“explore the possibility that majority decision commands our respect precisely because it is the one decision-procedure that does not, by some philosophical subterfuge, try to wish the facts of plurality and disagreement away…. It is a demand for a certain sort of recognition and, as I said, respect – that this, for the time being, is what the community has come up with and that it should not be ignored or disparaged simply because some of us propose, when we can, to repeal it.” P. 2195-6
Not just enactment of the majority, but something that stand for the time being in the name of the whole community. P. 2197
If you respect differences, then you necessarily must recognize that it is a procedural issue. Different from Rawls who wants to use an evaluative criteria (justice) to evaluate the outcome.

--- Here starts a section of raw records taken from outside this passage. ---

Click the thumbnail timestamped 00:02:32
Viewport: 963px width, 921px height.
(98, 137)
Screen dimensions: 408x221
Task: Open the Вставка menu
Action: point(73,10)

Majority decision – gives recognition to equal standing, each vote is equal such that it matters where the halfway point is. Anyone’s reason is not conclusive, but it still counts in favour of X.
“Society needs a mechanical procedure precisely because resource to a substantive procedure would reproduce not resolve the decision-problem in front of us. P. 2213. The reasons supporting majority decision are reasonable in circumstances of politics.
… “will not be convinced then that equal respect entails majority decision, for he will know that majority decision can lead to outcomes which do not appear to give individuals the substantive respect to which they are entitled.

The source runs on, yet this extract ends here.